Les deux femmes ont discuté du personnage de La Taularde et la collaboration s'est construite au fil des discussions : "Quand je lui ai proposé le scénario, elle m'a dit que le film était super mais qu'elle ne le ferait pas car elle sentait que je n'avais pas d'amour pour son personnage dans l'état dans lequel elle a lu. Étant persuadée que c'était elle et personne d'autre après l'avoir rencontrée, je lui ai proposé de réécrire pour elle tout en la tenant un peu au courant. Elle ne m'a pas fermé la porte. Je me suis dit 'okay elle veut le faire mais il va falloir s'apprivoiser'. Je comprends parce que faire La Taularde quand on est Isabelle Huppert, il y a quelque chose de tellement logique et naturel, elle ne prend aucun risque. Faire La Taularde quand on est Sophie Marceau, on prend énormément de risques. Alors je comprends le temps dont elle a eu besoin pour savoir qui j'étais. C'est le jeu."

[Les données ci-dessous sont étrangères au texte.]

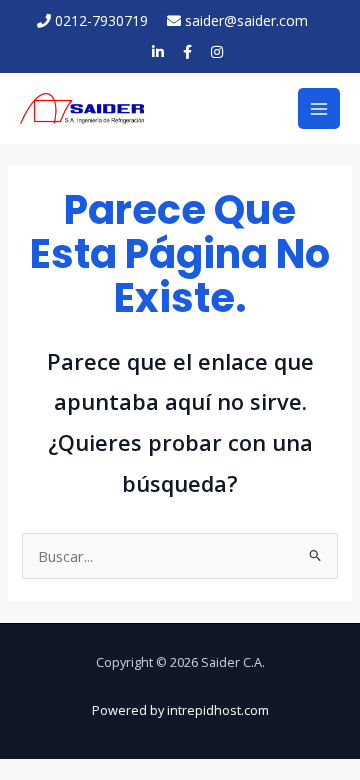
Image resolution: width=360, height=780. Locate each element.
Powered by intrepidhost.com (180, 710)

Les deux femmes se lancent ainsi dans l'aventure, celle d'un tournage dans des conditions difficiles, dans un bâtiment où les murs "crachaient de l'eau" en plein hiver. Malgré tout, avec ses actrices Marie-Sohna Condé, qui joue dans tous ses films, Eye Haïdara qu'on a pu voir dans son premier film, Regarde moi, Marie Denarnaud, Naïdra Ayadi, Alice Belaïdi, Carole Franck, Anne le Ny, Suzanne Clément et bien sûr Sophie Marceau, des liens forts se tissent. Un moment symbolise certainement leur complicité : "Peut-être le dernier jour de tournage, le dernier plan, et toutes les larmes sincères de Sophie. Elle était très, très émue et bouleversée par ce tournage. Je l'ai prise dans mes bras et j'ai ressenti ça comme elle. Je me suis dit qu'on a vécu la même chose au même moment, on n'avait pas fait semblant, ni l'une ni l'autre."
La Taularde est un film ambitieux, fruit des longs mois de recherche d'Audrey Estrougo : "J'ai animé un atelier d'écriture à Fleury-Mérogis, j'étais une fois par semaine chez les hommes et une fois par semaine chez les femmes. De 7h45 à 17h, une fois par semaine." De quoi lui permettre de demander à ceux qui critiquent une vision caricaturale du milieu carcéral s'ils se sont déjà, eux-mêmes, rendus en prison. D'ailleurs, lorsqu'elle a projeté le film à des détenus, ils se sont retrouvés dans ce long métrage. Son implication a aussi convaincu la productrice de Rouge international, Julie Gayet, qui joue également l'avocate de Mathilde dans le film. "Elle est même plus enthousiaste qu'en tant qu'actrice. Elle fait de la production depuis très longtemps et c'est vraiment quelque chose qui lui plaît. C'est même au fond, je pense, ce qu'elle préfère, d'accompagner des auteurs, de mettre en relation les bonnes personnes", dit Audrey Estrougo à propos de la compagne du président de la République François Hollande.
La Taularde, disponible en DVD et Blu-Ray.